▸ How to complete this task:
The result should be every line of the listing that contains "screenshot".

▸ Information given:

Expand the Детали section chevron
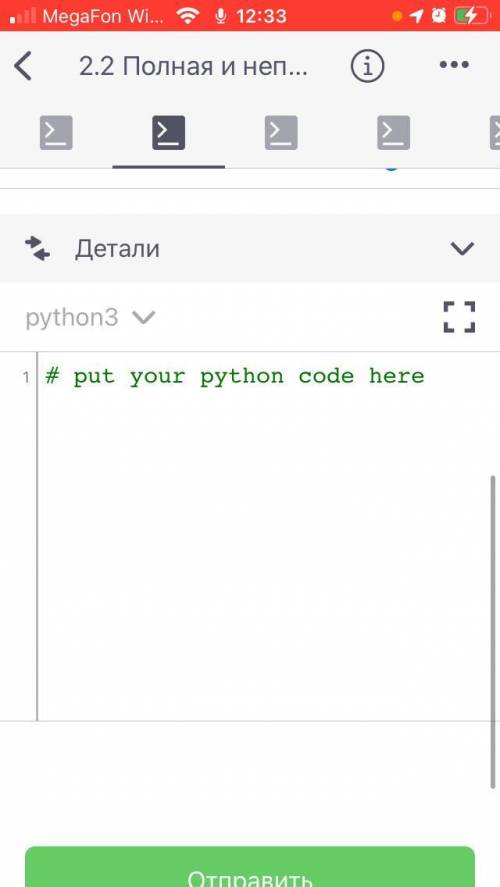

==

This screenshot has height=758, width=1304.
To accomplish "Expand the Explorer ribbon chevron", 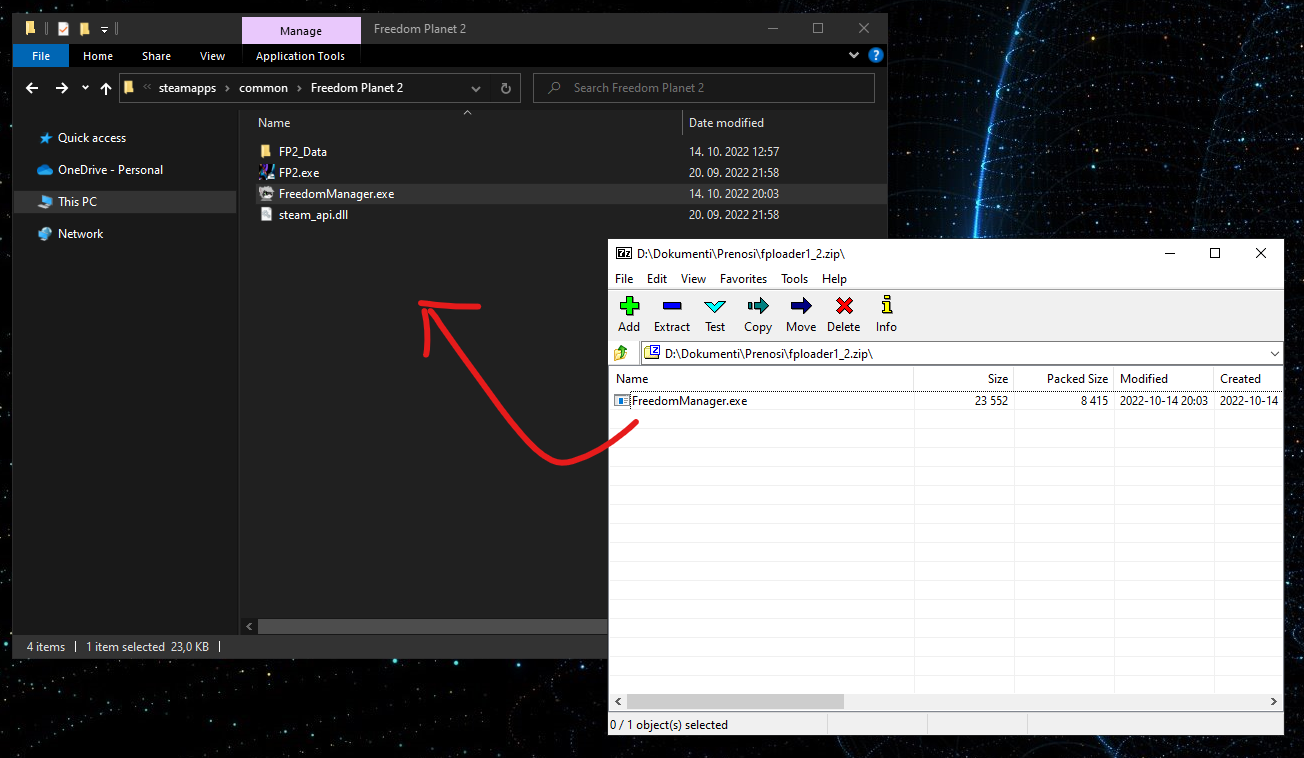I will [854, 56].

* * *

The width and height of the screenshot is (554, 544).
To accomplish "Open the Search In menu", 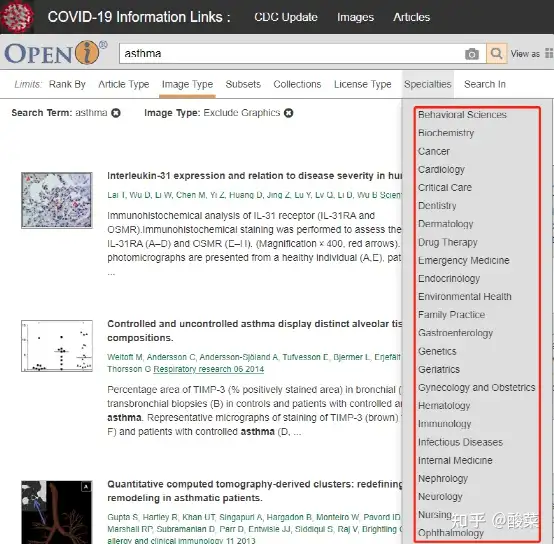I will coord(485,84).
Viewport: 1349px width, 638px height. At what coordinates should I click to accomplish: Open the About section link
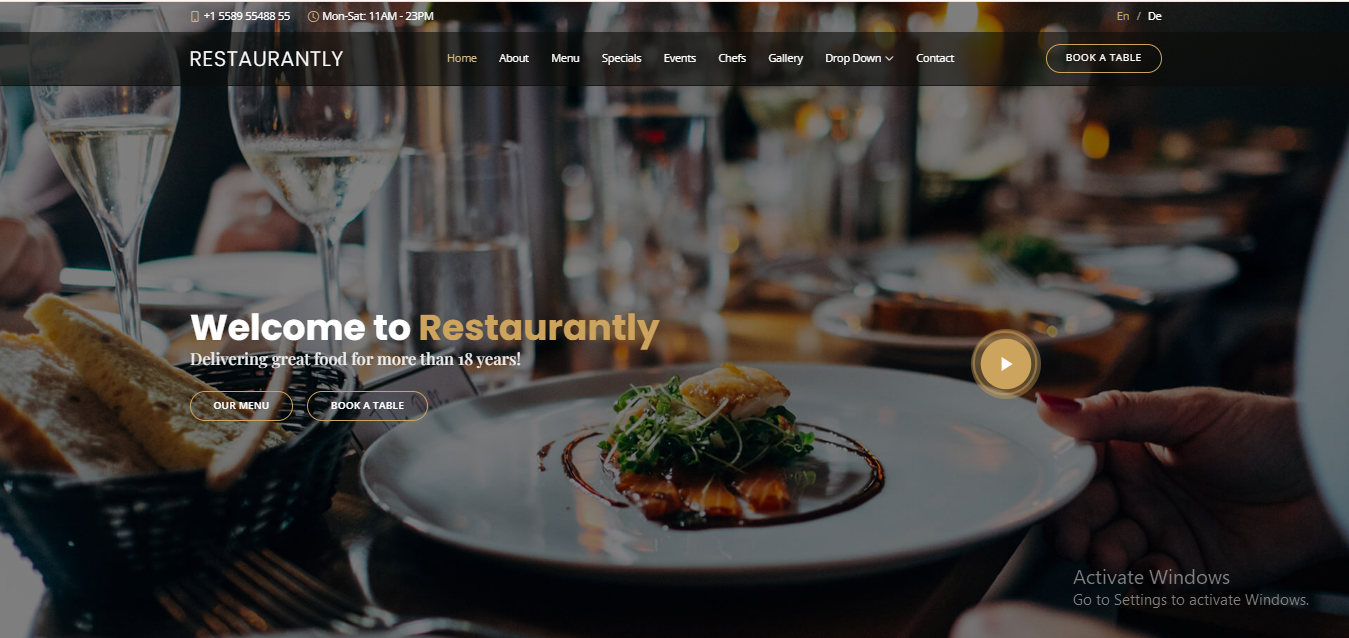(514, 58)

▸ Answer space:
This screenshot has height=758, width=1304.
The width and height of the screenshot is (554, 544).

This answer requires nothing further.